**ОТРЫВОК ДЛЯ ЧТЕНИЯ:**

--- --- ---

Как и в случае с «Законом об иноагентах», от принятия которого парламентское большинство отказалось в марте после бурных протестов в центре Тбилиси, параллели придется проводить прежде всего с Россией и Венгрией. Второй случай интереснее, так как отношения с Брюсселем влияют на него непосредственно. В июне 2021-го венгерский парламент принял закон, ограничивающий распространение информации о ЛГБТ-отношениях и идентичности в школах. В нем есть множество нюансов, включая запрет на демонстрацию символики, фактическое ограничение деятельности неправительственных организаций и т. д., но в рассматриваемом контексте важнее всего реакция Еврокомиссии, которая заявила, что венгерский закон не соответствует фундаментальным правам и нормам, закрепленным в европейском законодательстве. Председатель ЕК Урсула фон дер Ляйен назвала его «позорным». В июле 2022-го Еврокомиссия обратилась по этому поводу в Европейский суд – иск поддержали 15 стран-членов ЕС. Чуть раньше премьер-министр Венгрии Виктор Орбан и его единомышленники решили опереться на поддержку избирателей и вынесли вопрос на референдум. Он прошел в апреле 2022-го, но не был признан состоявшимся, поскольку на участки пришли примерно 44% избирателей, тогда как по закону требовалось не менее 50%.

--- --- ---

**ПРЕДОСТАВЛЕННЫЙ МАТЕРИАЛ:**
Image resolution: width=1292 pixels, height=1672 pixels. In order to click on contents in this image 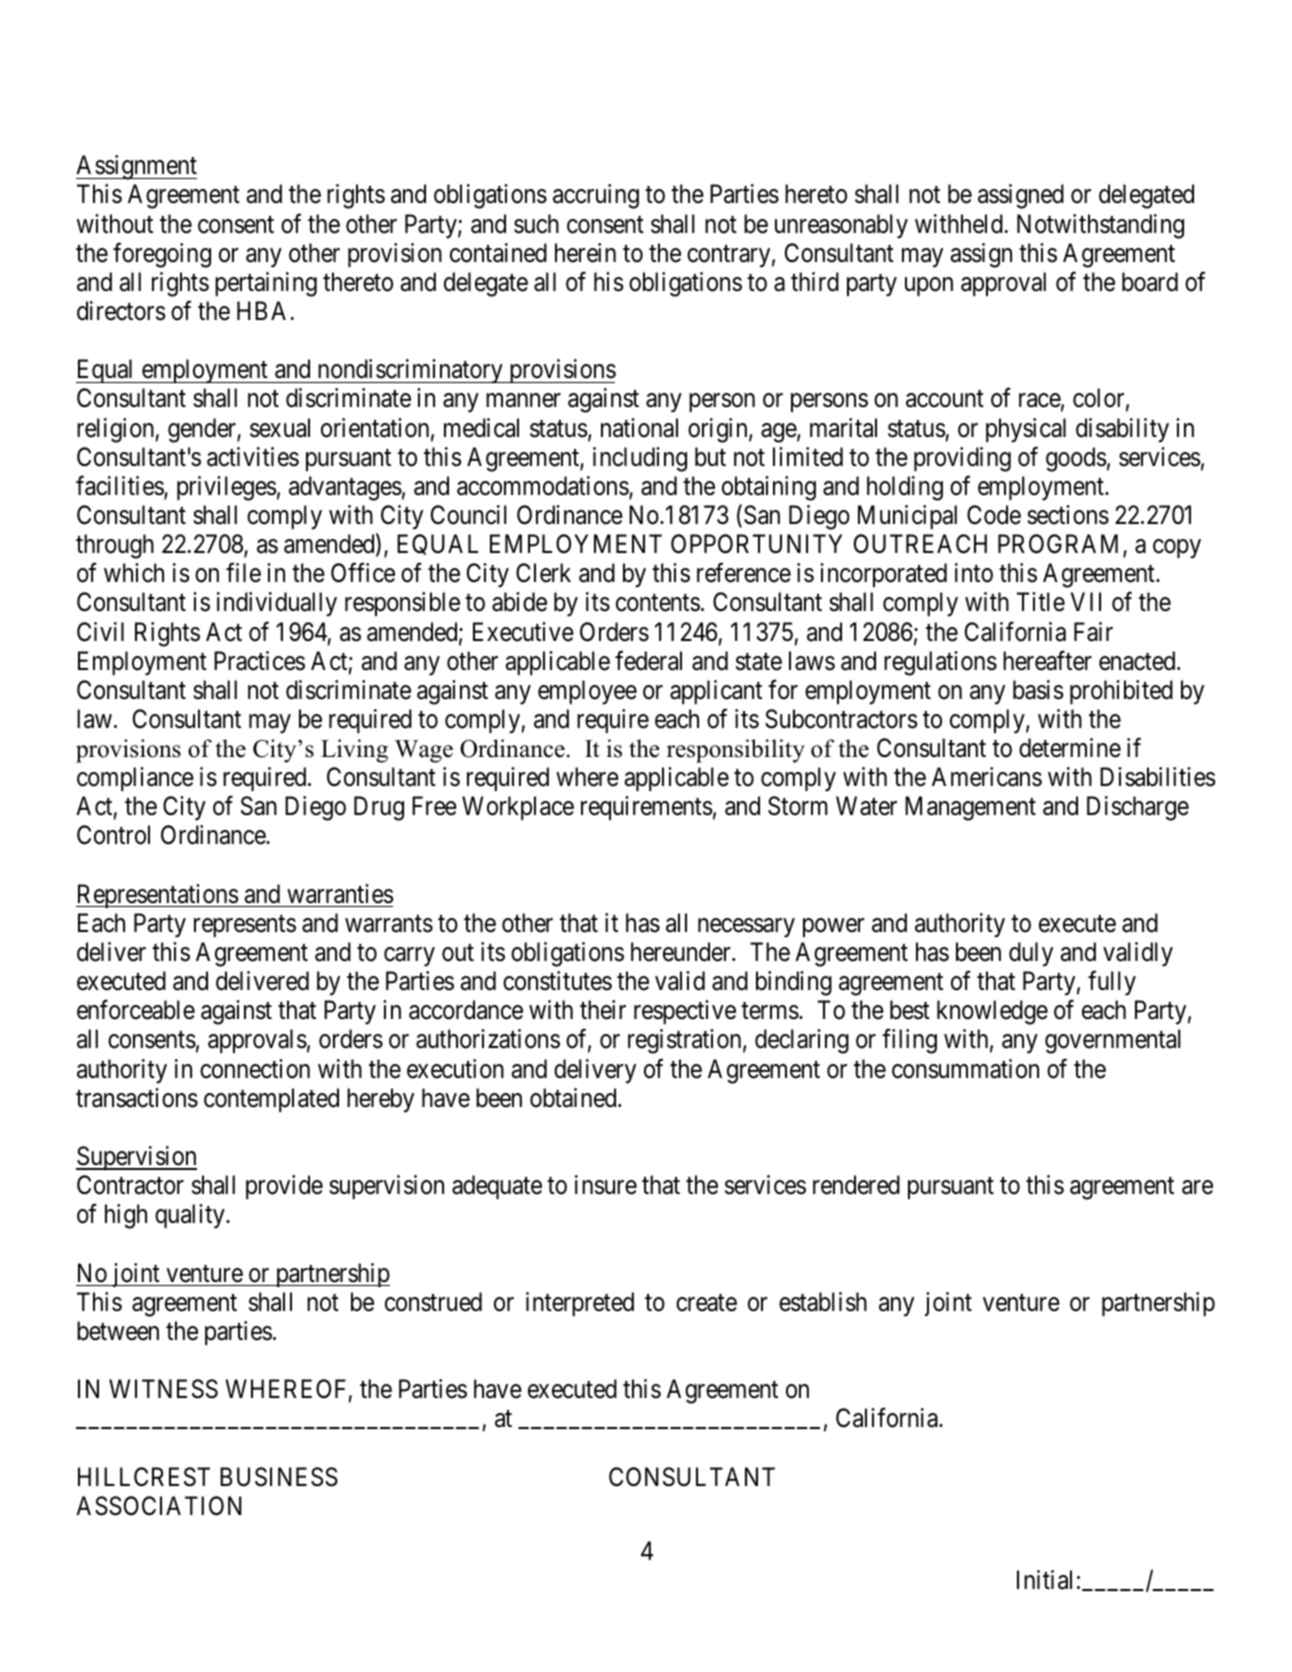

--- --- ---

**ЧТО НУЖНО СДЕЛАТЬ:** Допишите отрывок о венгерском законе, ограничивающем информацию о ЛГБТ в школах, продолжив его сразу после последнего предложения.

**РЕЗУЛЬТАТ ЗАДАНИЯ:**
Не исключено, что правящая партия отталкивается от следующего предположения: если в Грузии в повестку дня встанет вопрос о проведении плебисцита, а затем и принятия закона аналогичного венгерскому, Еврокомиссия не сможет не прореагировать, причем весьма резко. После чего госпропаганда спроецирует эту реакцию на возможный негативный вердикт по статусу кандидата и/или на любой негативный комментарий из Брюсселя и других европейских столиц. Рядовой консерватор получит простое послание: «Они создают нам проблемы, потому что мы не позволяем им совратить наших (конкретно твоих!) детей», и оно будет достаточно эффективным, если его подкрепит позиция Грузинской православной церкви. Тех противников правящей партии, которые, подобно европейским критикам, не смогут (!) не выступить против законопроекта, вероятно, обвинят в попытке организации «гей-революции» и бросят против них разгоряченных радикальных консерваторов – последствия столкновений вряд ли будут менее масштабными и печальными, чем в 2013-м и в 2021-м. Часть оппозиционных политиков-оппортунистов, опасаясь оттока консервативного электората, почти наверняка уклонится от однозначного осуждения плебисцита и/или законопроекта; оппоненты власти, скорее всего, не объединятся на данном направлении, и именно это для нее важнее всего. Из сказанного вовсе не следует, что «Мечта» непременно реализует рассмотренный сценарий – пока обозначена лишь возможность; вероятность возрастет в том случае, если ее лидеры придут к выводу, что европейцы вновь отложат предоставление статуса. Куда клонится чаша весов, станет ясно чуть раньше, чем будет принято и озвучено окончательное решение так, как произошло в 2022-м.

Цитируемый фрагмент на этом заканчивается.